Which of the following do investors have the greatest control over their investment portfolios?

A. Gross realized return.

B. Net return.

C. Risk.


Q2.

Which of the following activities is consistent with the objective of risk management?

A. Reduce the risk exposure of specific investments to match the organization’s risk tolerance level.

B. Avoid all possible risks which the organization faces.

C. Take as little risk as possible to ensure the safety of the organization.


Q3.

An overall risk management framework encompasses several activities except:

A. Performing risk governance.

B. Identifying and measuring risk limited to what is going on in the financial markets.

C. Monitoring, mitigating, and managing risks.


Q4.

Which of the following best characterizes activities that are facilitated by a risk infrastructure?

A. Risk budgeting, tracking, and analysis.

B. Risk tolerance determination, measurement, and monitoring.

C. Risk tracking, measurement, reporting.


Q5.

In risk management, the element that quantifies and allocates the tolerable risk is:

A. risk budgeting.

B. risk tolerance.

C. risk appetite.


Q6.

The risk management process involves evaluating the actual risk compared with the company’s risk tolerance. If the answer is “Out of line with the risk tolerance”, which of the following action need to be taken?

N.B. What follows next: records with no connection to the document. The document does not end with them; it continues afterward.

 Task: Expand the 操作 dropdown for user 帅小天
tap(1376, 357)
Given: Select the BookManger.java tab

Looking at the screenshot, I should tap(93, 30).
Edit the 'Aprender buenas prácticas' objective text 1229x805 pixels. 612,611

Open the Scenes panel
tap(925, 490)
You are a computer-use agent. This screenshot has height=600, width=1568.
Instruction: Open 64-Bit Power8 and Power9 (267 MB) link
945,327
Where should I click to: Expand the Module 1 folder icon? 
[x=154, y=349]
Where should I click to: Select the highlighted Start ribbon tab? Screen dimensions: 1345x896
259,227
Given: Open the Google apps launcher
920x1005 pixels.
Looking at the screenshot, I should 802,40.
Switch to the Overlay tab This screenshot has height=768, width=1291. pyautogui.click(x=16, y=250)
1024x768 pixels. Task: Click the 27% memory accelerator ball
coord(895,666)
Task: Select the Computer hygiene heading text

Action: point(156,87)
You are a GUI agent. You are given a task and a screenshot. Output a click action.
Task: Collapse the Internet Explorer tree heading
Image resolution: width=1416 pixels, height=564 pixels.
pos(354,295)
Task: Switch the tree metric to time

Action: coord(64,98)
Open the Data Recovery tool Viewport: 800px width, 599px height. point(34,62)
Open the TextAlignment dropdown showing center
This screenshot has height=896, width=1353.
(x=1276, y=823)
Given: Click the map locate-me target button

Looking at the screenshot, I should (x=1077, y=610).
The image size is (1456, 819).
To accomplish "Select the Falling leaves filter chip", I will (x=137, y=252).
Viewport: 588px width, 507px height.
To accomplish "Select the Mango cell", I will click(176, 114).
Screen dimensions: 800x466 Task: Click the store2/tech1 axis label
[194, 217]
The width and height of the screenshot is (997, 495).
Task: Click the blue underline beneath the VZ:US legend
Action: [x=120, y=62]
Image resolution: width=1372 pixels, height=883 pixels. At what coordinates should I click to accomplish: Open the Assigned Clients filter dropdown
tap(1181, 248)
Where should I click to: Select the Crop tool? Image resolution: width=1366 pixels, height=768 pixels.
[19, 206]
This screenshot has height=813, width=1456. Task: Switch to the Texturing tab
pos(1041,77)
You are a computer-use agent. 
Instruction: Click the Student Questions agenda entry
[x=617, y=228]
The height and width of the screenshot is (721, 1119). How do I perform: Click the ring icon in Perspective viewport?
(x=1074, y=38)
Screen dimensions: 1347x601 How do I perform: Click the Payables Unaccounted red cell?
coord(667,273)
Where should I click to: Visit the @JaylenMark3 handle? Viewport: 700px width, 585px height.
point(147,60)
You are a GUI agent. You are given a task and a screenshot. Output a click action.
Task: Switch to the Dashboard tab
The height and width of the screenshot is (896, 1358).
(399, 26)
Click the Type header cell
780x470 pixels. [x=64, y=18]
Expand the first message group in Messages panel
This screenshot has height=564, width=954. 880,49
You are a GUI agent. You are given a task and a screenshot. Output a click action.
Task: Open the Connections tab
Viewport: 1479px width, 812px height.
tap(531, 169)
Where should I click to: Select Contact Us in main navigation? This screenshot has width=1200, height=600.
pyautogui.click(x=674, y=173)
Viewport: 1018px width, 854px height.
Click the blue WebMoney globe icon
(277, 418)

A. Risk identification and risk measurement.

B. Risk monitoring, risk mitigation, risk management, and communication.

C. Defining risk tolerance and providing risk oversight.


Q7.

About risk governance, which of the following statements is least likely correct?

A. Risk governance is the basis of risk management.

B. Risk governance is an activity at the bottom level of risk management.

C. Risk governance should include setting risk tolerance for the organization.


Q8.

Which of the elements of effective risk governance is least correct?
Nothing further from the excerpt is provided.